Task prompt :: Please repeat exactly the lines below from the one containing "Click the __name__" down to the one containing "841x1058 pixels.", both included, and nothing else.

Material provided ::

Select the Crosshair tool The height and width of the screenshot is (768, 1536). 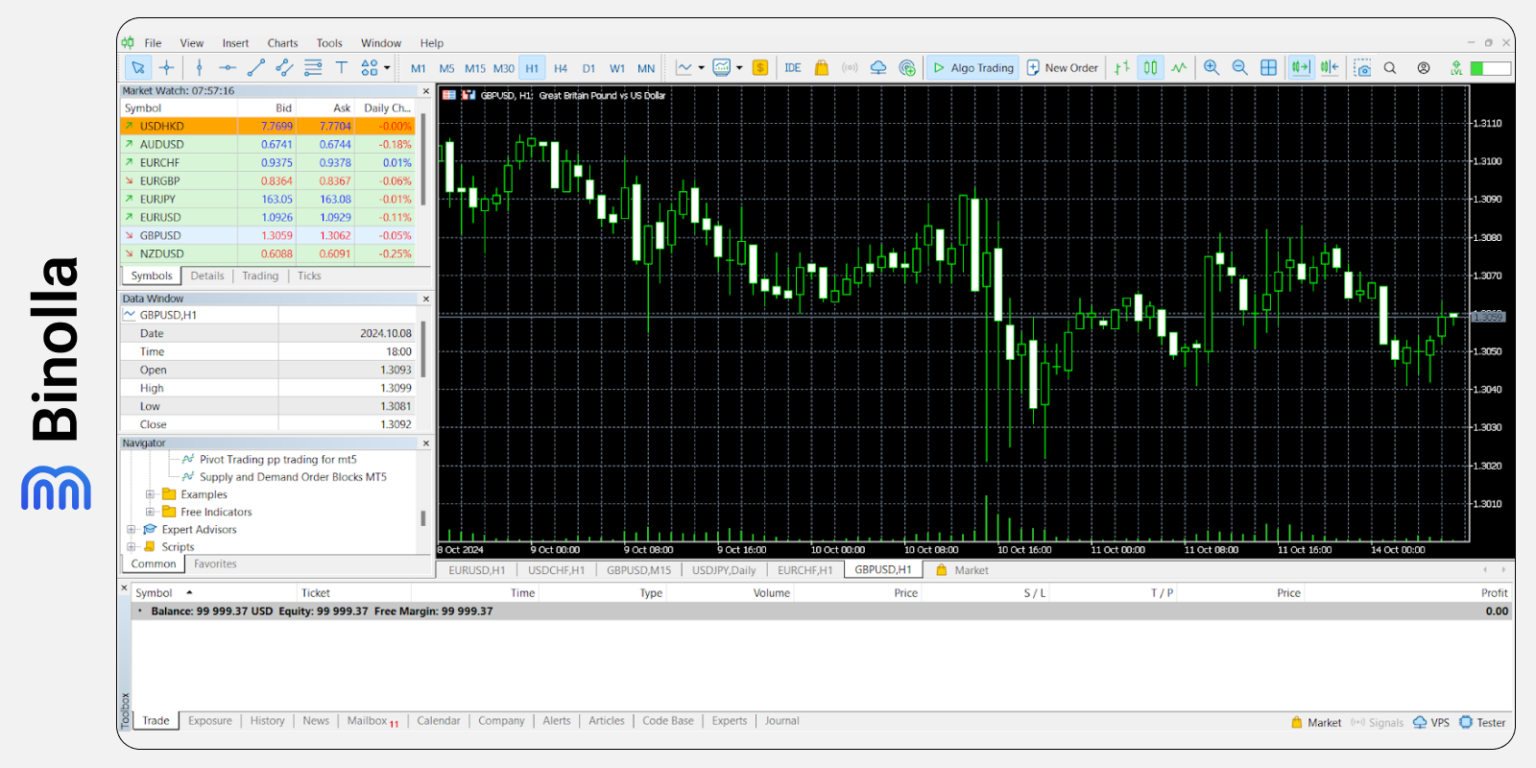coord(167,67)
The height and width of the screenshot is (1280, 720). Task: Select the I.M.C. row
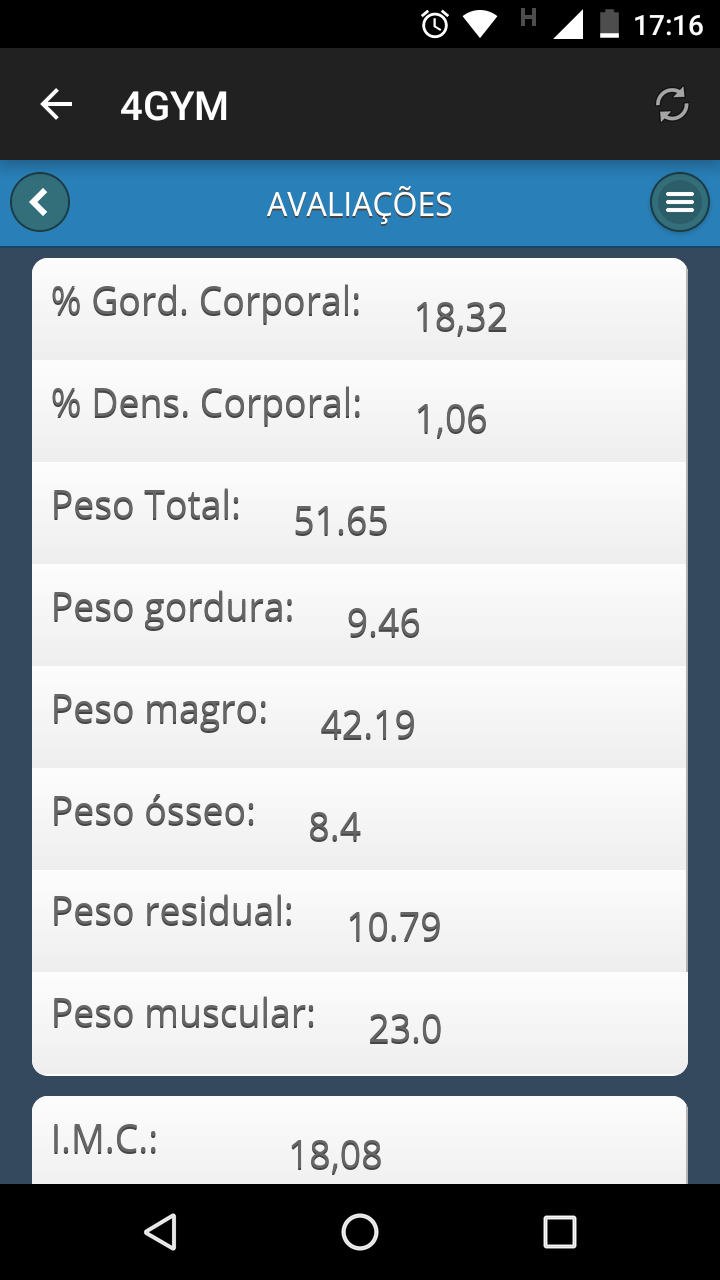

--

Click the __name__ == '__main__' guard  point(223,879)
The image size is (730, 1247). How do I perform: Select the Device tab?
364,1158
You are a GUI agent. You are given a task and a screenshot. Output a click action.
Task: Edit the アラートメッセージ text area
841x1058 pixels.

==

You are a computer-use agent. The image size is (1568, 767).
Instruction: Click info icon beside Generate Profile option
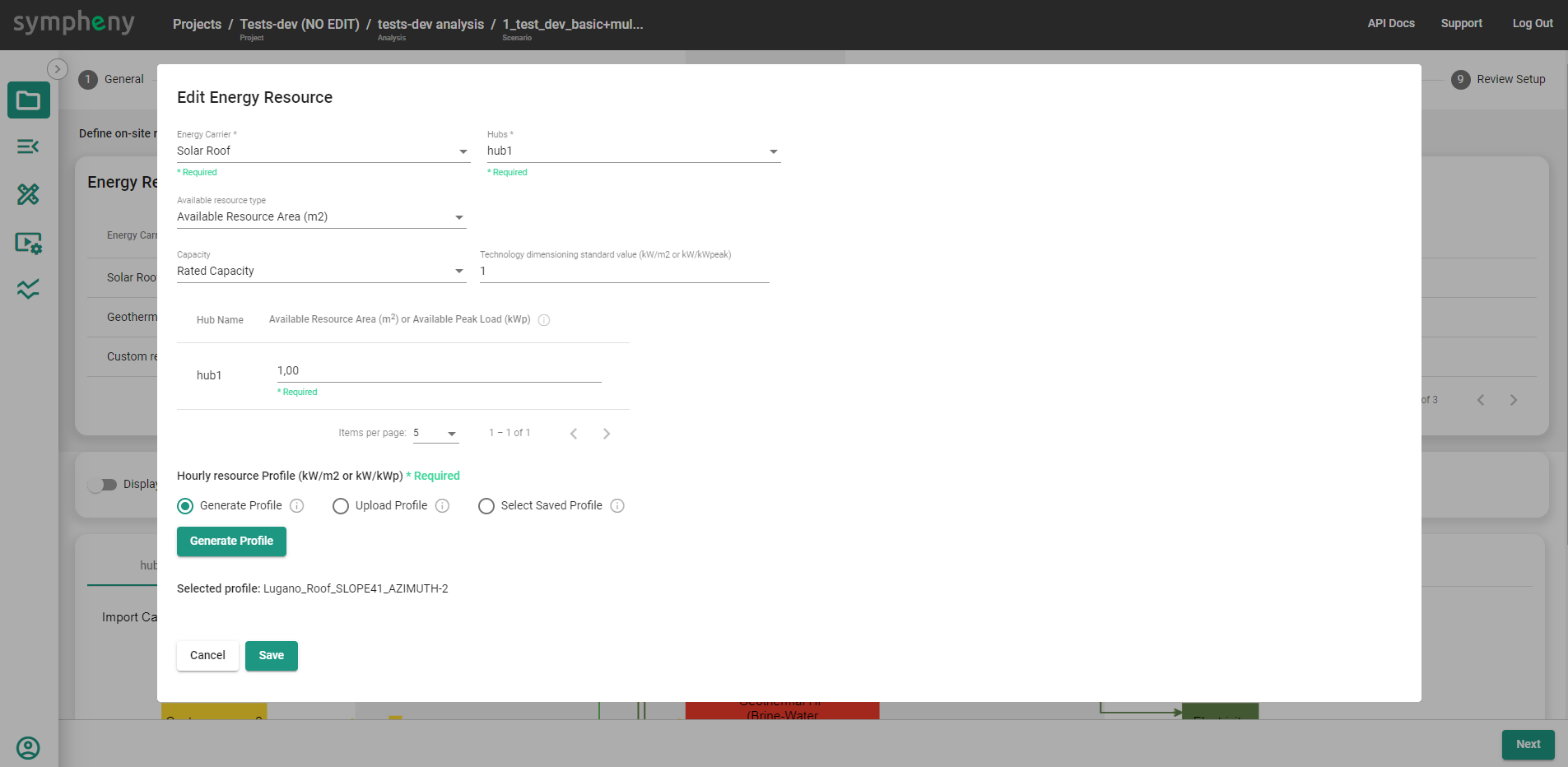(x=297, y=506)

Result of this task ::
Click the __name__ == '__main__' guard  point(223,879)
The image size is (730, 1247). How do I perform: Select the Device tab?
364,1158
You are a GUI agent. You are given a task and a screenshot. Output a click action.
Task: Edit the アラートメッセージ text area
841x1058 pixels.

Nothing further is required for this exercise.